Mr Renzi's main objection was to Mr Conte's plans for spending €209bn (£186bn; $254bn) of EU recovery funds - part of a €750bn EU rescue for the Covid crisis.
Mr Renzi says EU funds should be invested in promising sectors like digital and green technologies, and wants MPs, rather than technocrats, to decide on the allocations. But he also wants more investment in the embattled health service.
Italy, now mired in recession, was at the epicentre of the pandemic in Europe last year.

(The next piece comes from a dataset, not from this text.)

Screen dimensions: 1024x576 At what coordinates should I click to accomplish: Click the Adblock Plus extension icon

Mr Renzi governed Italy in 2014-2016, but currently his Italia Viva party is polling below 3%.
'The worst possible time'
And so Italy's 66th government since World War Two comes to a close. A country of seemingly perennial political crises has chosen the worst possible time to face another - in the grip of a pandemic that has killed more than 85,000 Italians and unleashed the worst economic collapse in decades.

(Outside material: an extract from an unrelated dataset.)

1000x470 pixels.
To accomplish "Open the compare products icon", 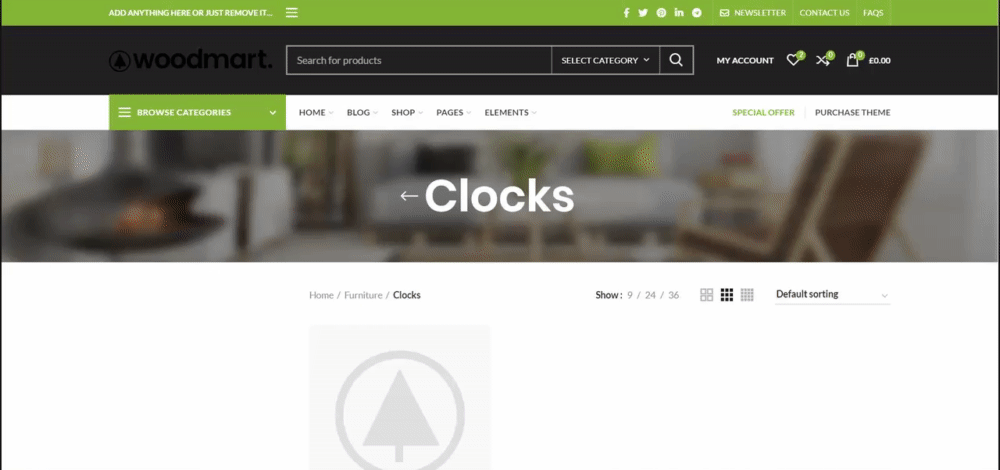I will tap(823, 60).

That's why Giuseppe Conte may manage to come back with a new revamped government, arguing the need to avoid the turmoil of fresh elections at such a difficult time. Added to that, polls suggest an early vote would be won by the far right. So Mr Conte is hoping that the threat of losing their seats might tempt enough centrist politicians to jump the opposition ship and join a reformed coalition.
Italy's 29th prime minister since the war is hoping to return as… Italy's 29th prime minister since the war. But his opponents are circling. And he won't have much time to convince parliament that he can become the new, stronger comeback kid.
So what next?
There are several options:
- Mr Conte could be asked to stay on as PM, but he would need to revamp some of his policies and make some new appointments to win back a parliamentary majority
- He could persuade some non-aligned senators to join a new coalition if Mr Renzi refuses to support a Conte-led government
- The main parties in the outgoing coalition - anti-establishment Five Star (M5S) and the centre-left Democratic Party (PD) - could agree to serve under a new PM, perhaps with one or two other parties
- Mr Conte could persuade one or more right-wing parties to join a new coalition led by him. But that option is seen as unlikely, as right-wing parties are ahead in opinion polls, so a snap election would favour them.
Mr Conte, an independent technocrat, has led two very different, successive governments.
For 15 months he headed a coalition between M5S and the far-right League, whose leader Matteo Salvini pulled out in a failed bid to force elections.
Since then he has led a four-party, centre-left coalition dominated by M5S and the PD.